No lo dijo, ni siquiera cuando empezó a crecerle la barriga, ni cuando la llamo
el Profesor Jones para administrarle un purgante convencido de que esa
hinchazón se debía a un problema digestivo, ni tampoco lo dijo cuándo a su
debido tiempo dio a luz. Aguantó los dolores durante trece horas sin dejar de
trabajar y cuando ya no pudo más, se encerró en su pieza dispuesta a vivir ese
momento a plenitud, como el más importante de su vida. Cepilló su cabello, lo
trenzó apretadamente y lo ató con una cinta nueva, se quitó la ropa y se lavó
de pies a cabeza, luego puso una sábana limpia en el suelo y sobre ella se
colocó en cuclillas, tal como había visto en un libro sobre costumbres
esquimales. Cubierta de sudor, con un trapo en la boca para ahogar sus
quejidos, pujó para traer al mundo a esa criatura porfiada que se aferraba a
ella. Ya no era joven y no fue tarea fácil, pero la costumbre de fregar pisos a
medianoche, le había dado firmes músculos con los cuales pudo finalmente parir.
Primero vio surgir dos pies minúsculos que se movían apenas, como si intentaran
dar el primer paso de un arduo camino. Respiro profundamente y con un último
gemido sintió que algo se rompía en el centro de su cuerpo y una masa ajena se
deslizaba entre sus muslos. Un tremendo alivio la conmovió hasta el alma. Allí
estaba yo envuelta en una cuerda azul, que ella separó con cuidado de mi
cuello, para ayudarme a vivir.
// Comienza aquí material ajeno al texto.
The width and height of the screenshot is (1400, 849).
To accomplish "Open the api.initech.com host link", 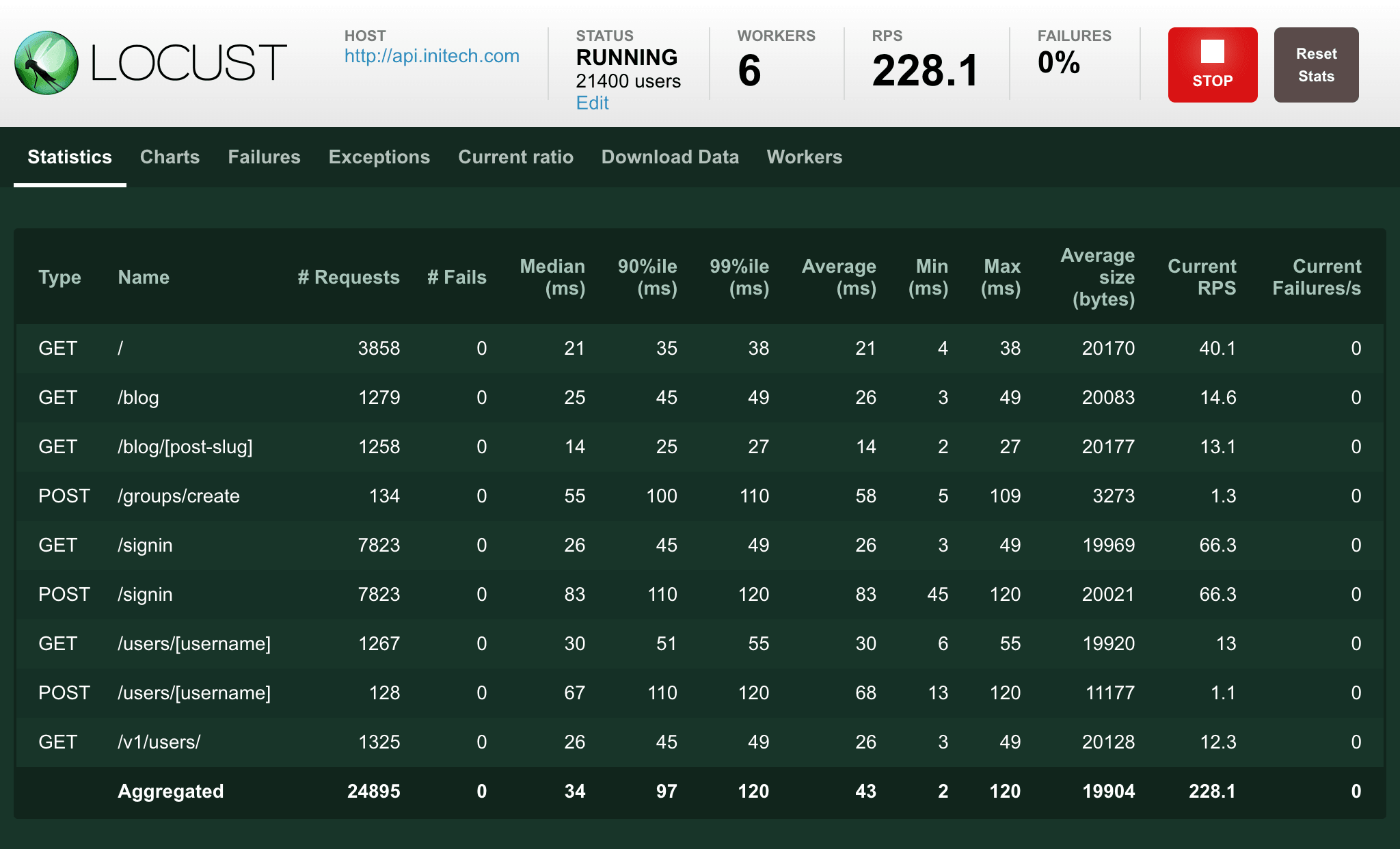I will coord(431,56).
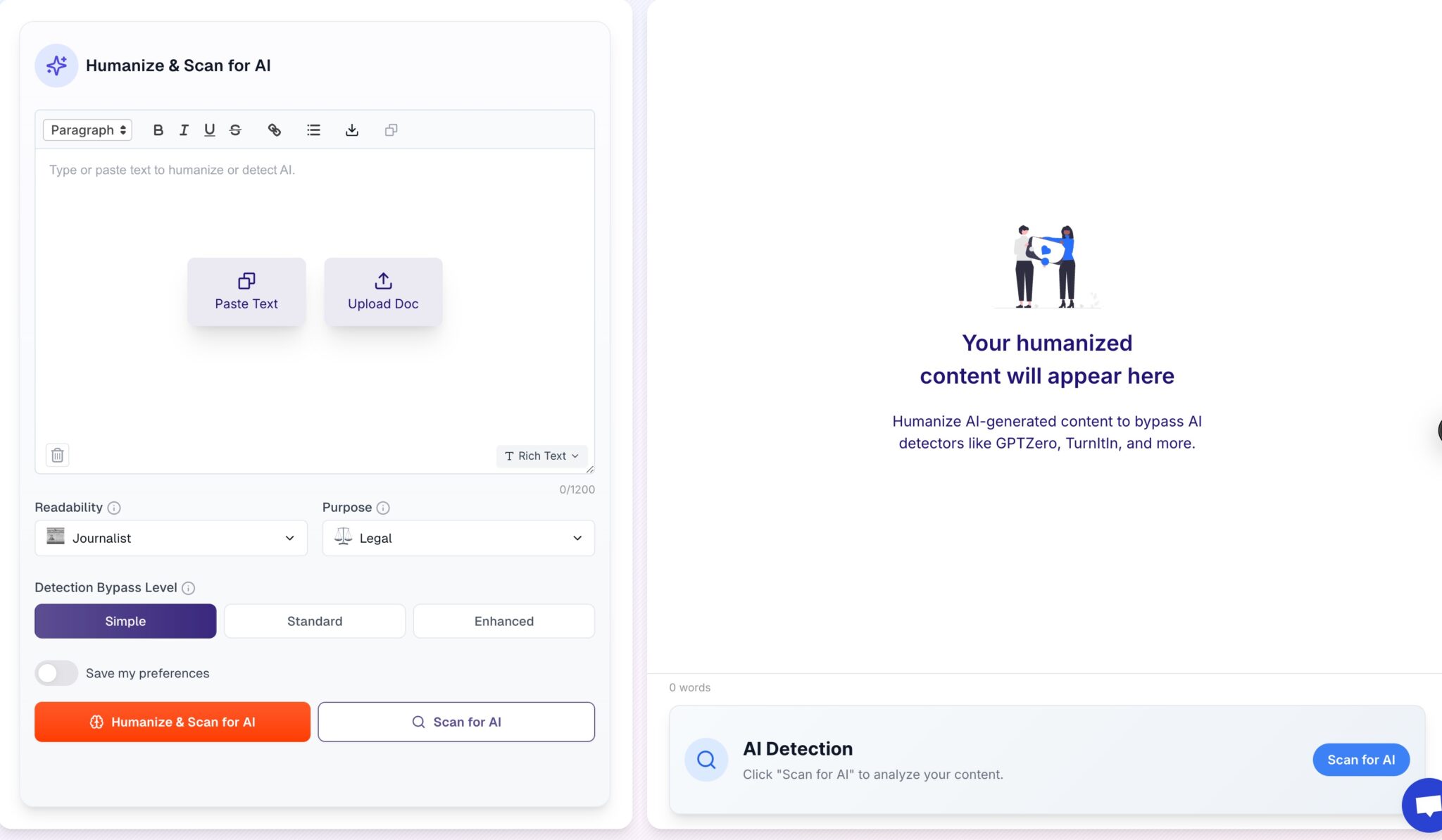Click the Readability info icon
Screen dimensions: 1442x840
pyautogui.click(x=114, y=508)
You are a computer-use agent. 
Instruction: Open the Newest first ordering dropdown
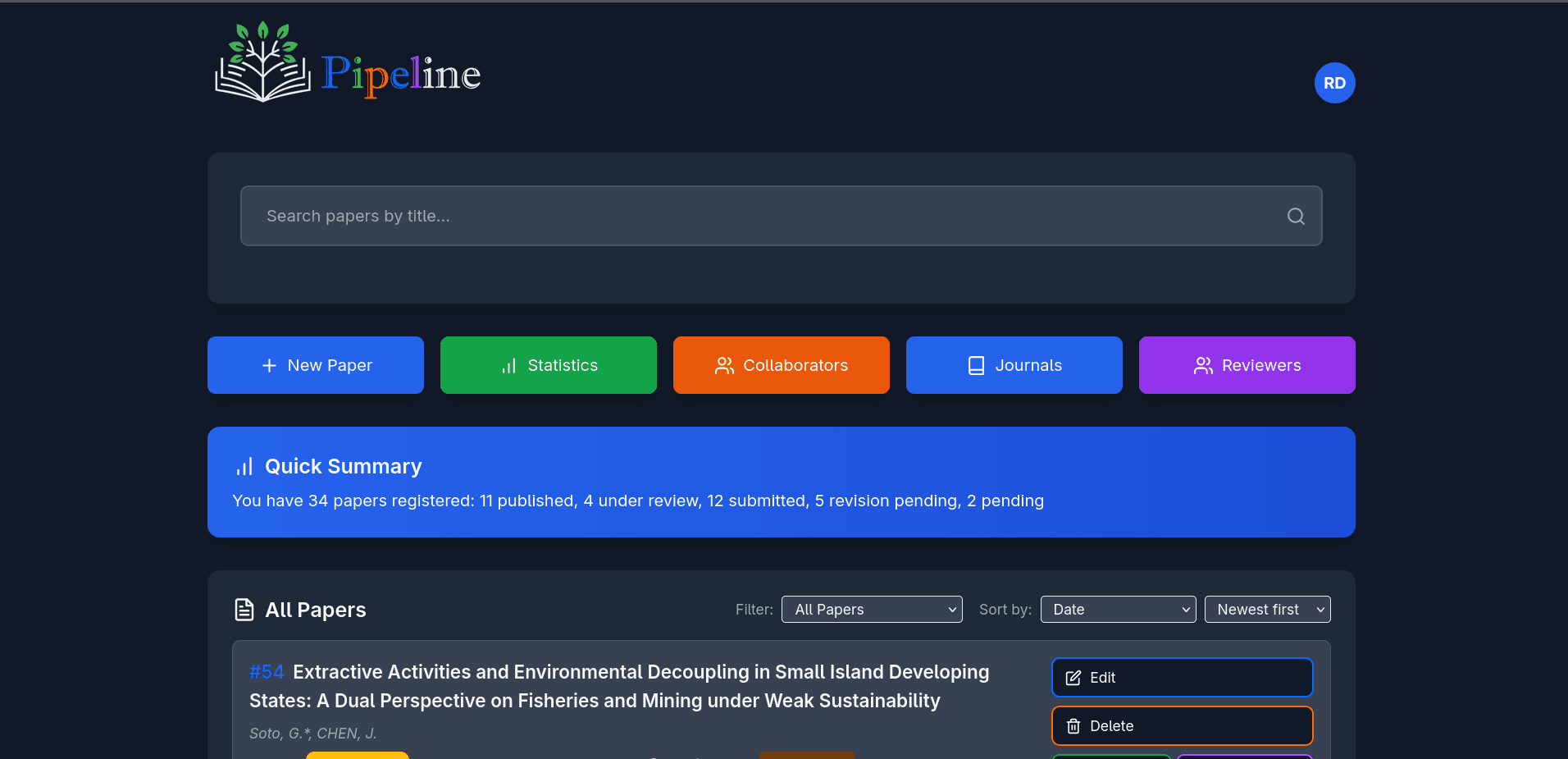pyautogui.click(x=1267, y=609)
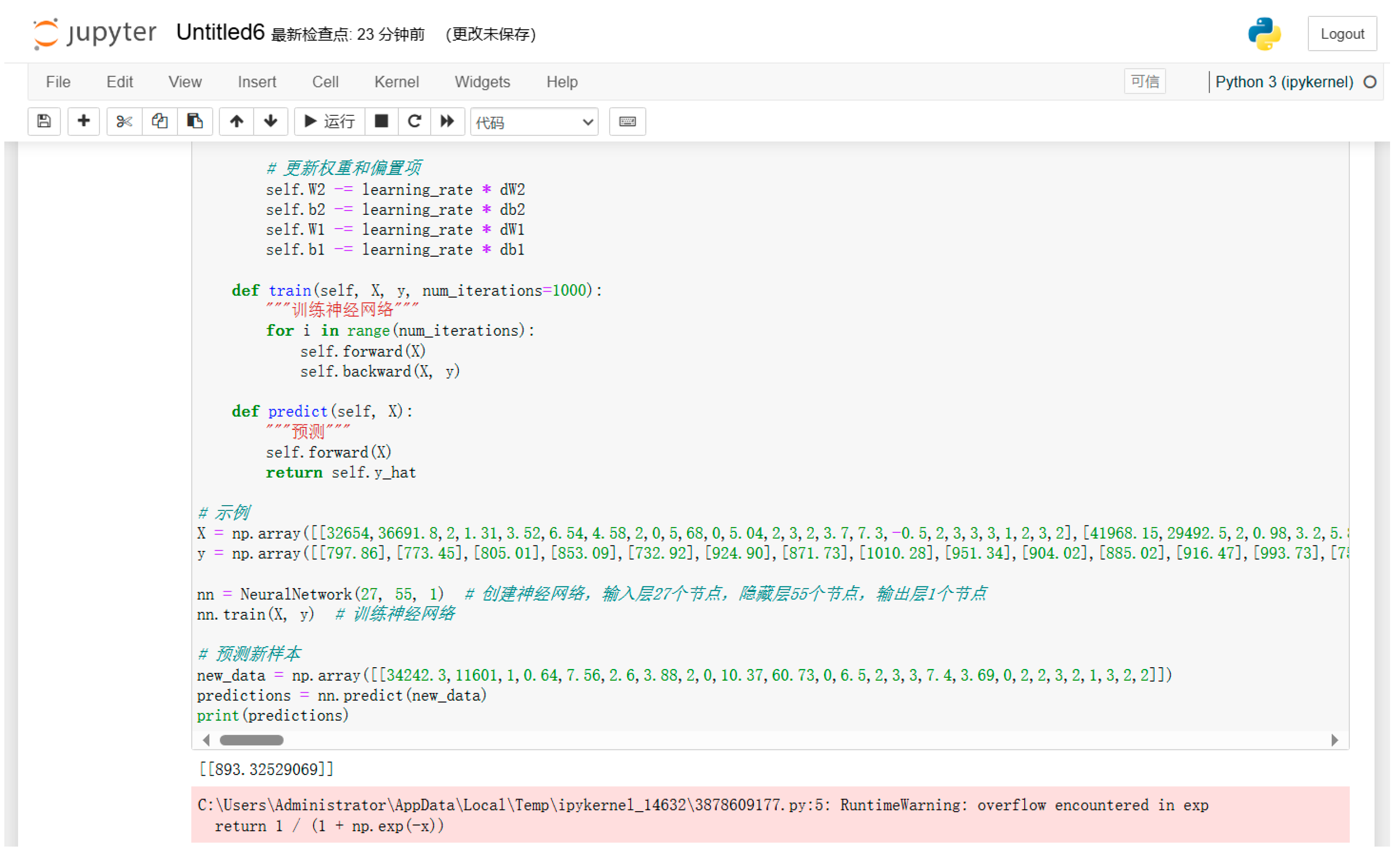
Task: Interrupt the kernel with stop icon
Action: click(x=381, y=121)
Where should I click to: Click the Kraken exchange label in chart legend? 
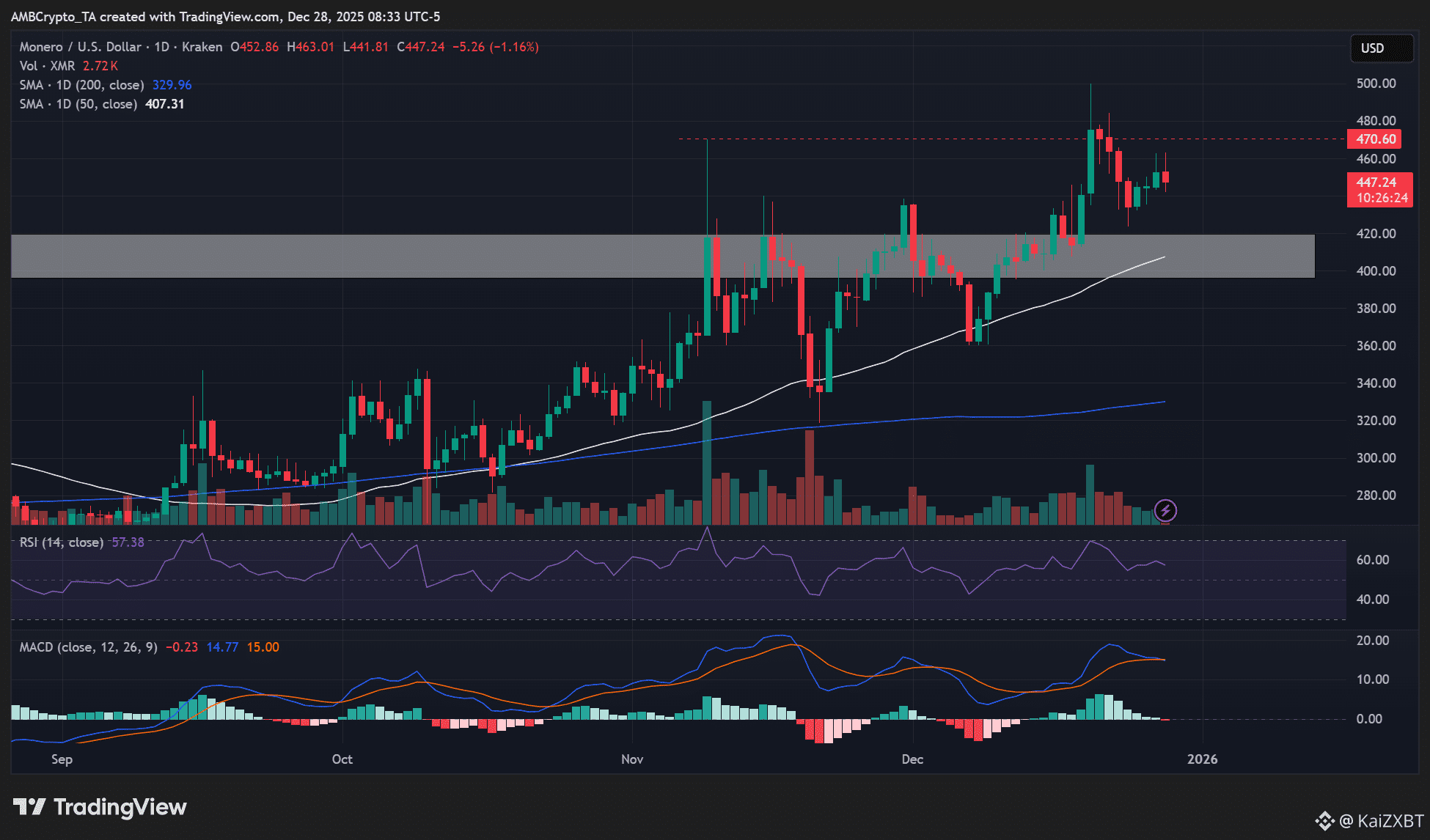[202, 46]
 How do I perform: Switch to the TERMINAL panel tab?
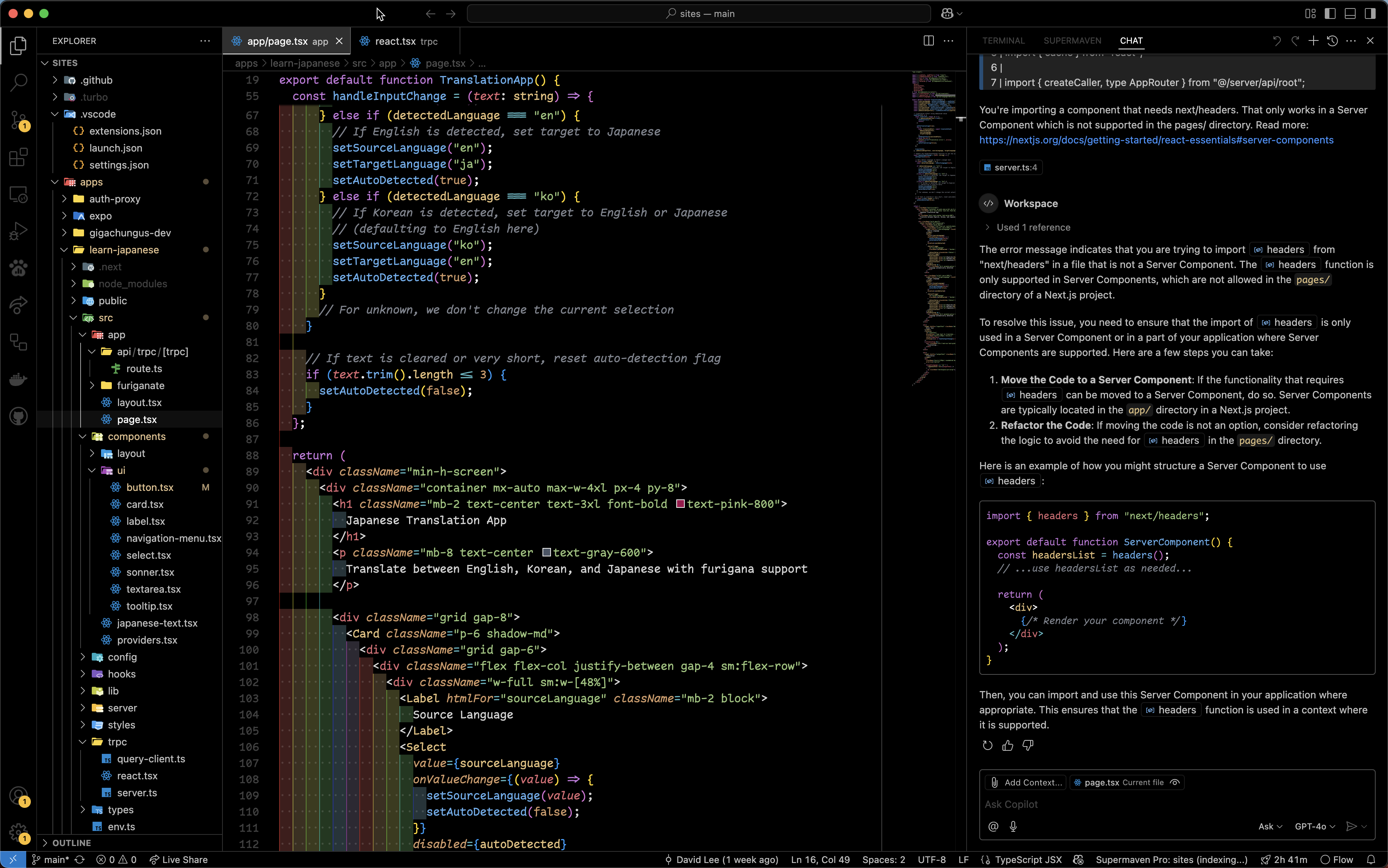[x=1003, y=41]
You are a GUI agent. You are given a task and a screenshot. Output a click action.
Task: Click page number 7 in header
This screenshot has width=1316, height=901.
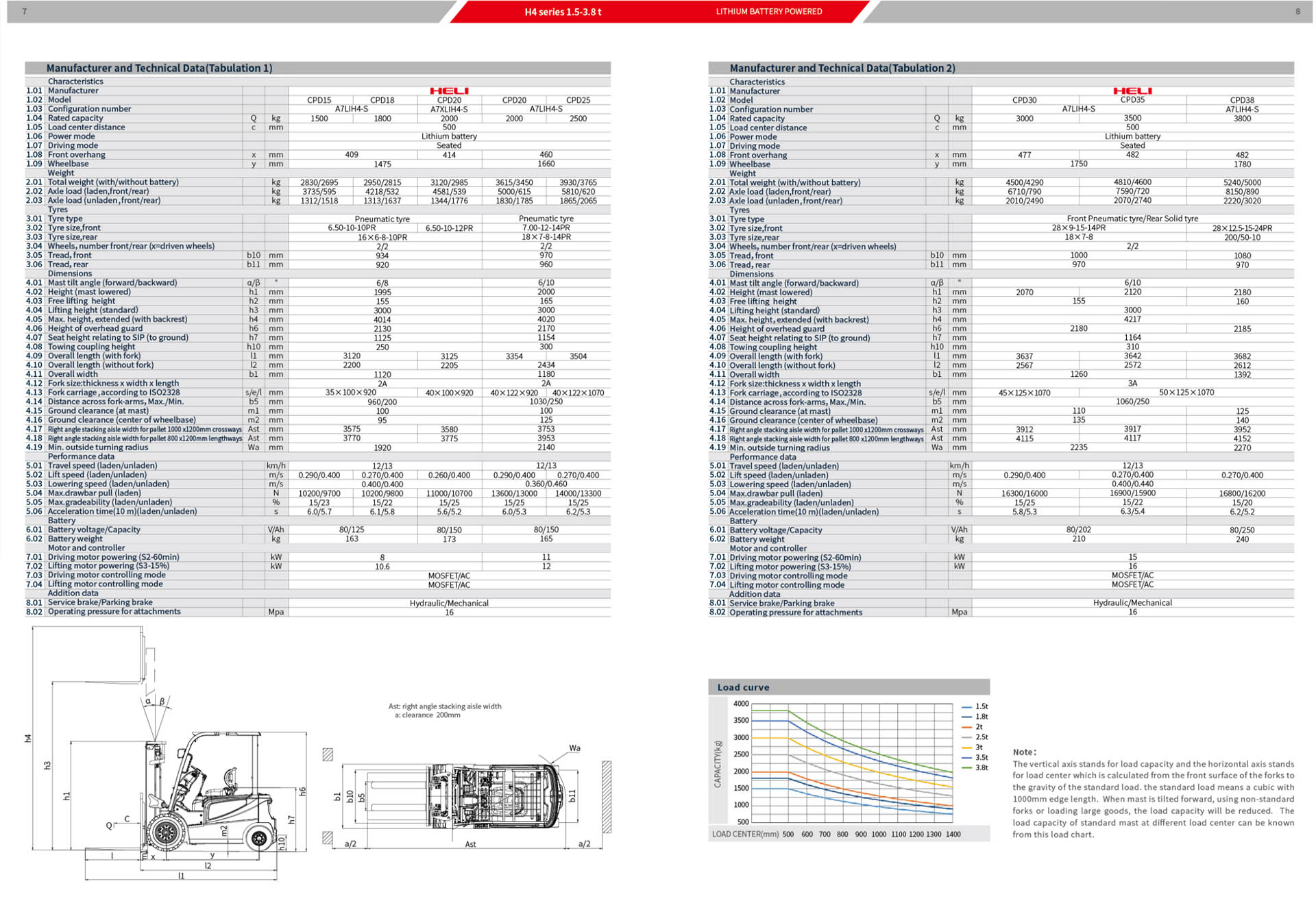25,12

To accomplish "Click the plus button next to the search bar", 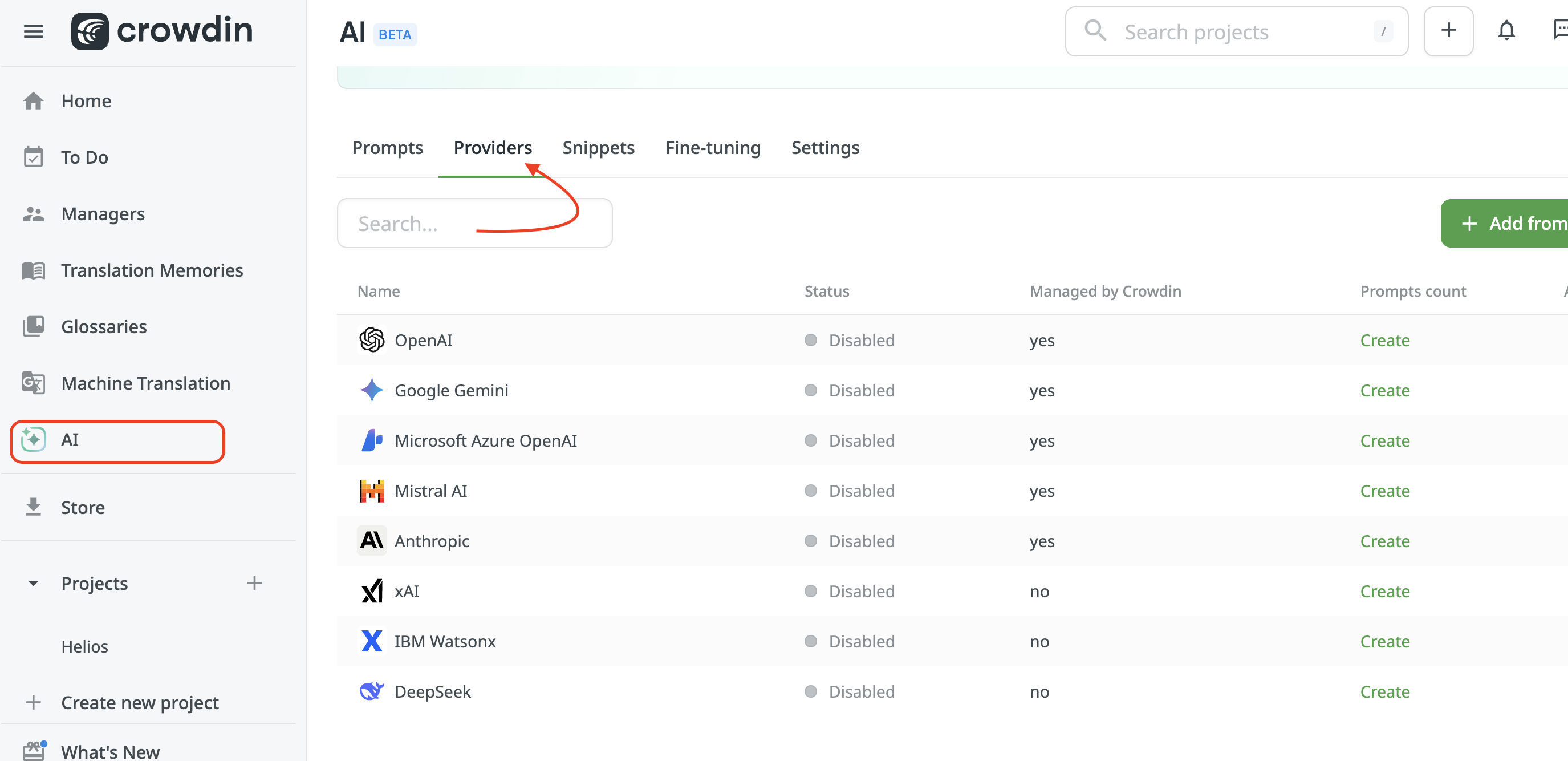I will coord(1448,30).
En ese instante se abrió la puerta y entró la
cocinera, quien al notar su ausencia adivinó lo que ocurría y acudió a
socorrerla. La encontró desnuda conmigo recostada sobre su vientre, todavía
unida a ella por un lazo palpitante.
–Mala cosa, es
hembra –dijo la improvisada
comadrona cuando hubo anudado y cortado el cordón umbilical y me tuvo en sus
manos.
–Nació de pie, es
signo de buena suerte –sonrió
mi madre apenas pudo hablar.
–Parece fuerte y
es gritona. Si usted quiere puedo ser la
madrina.
–No he pensado en
bautizarla –replicó Consuelo,
pero al ver que la otra se persignaba escandalizada no quiso ofenderla–. Está bien, un poco de agua bendita no le
puede hacer mal y quién sabe si hasta sea de algún provecho. Se llamará Eva,
para que tenga ganas de vivir.
–¿Qué apellido?
–Ninguno, el
apellido no es importante.
–Los humanos
necesitan apellido. Solo los perros pueden andar por allí con el puro nombre.
–Su padre
pertenecía a la tribu de los hijos de la luna, que sea Eva Luna, entonces.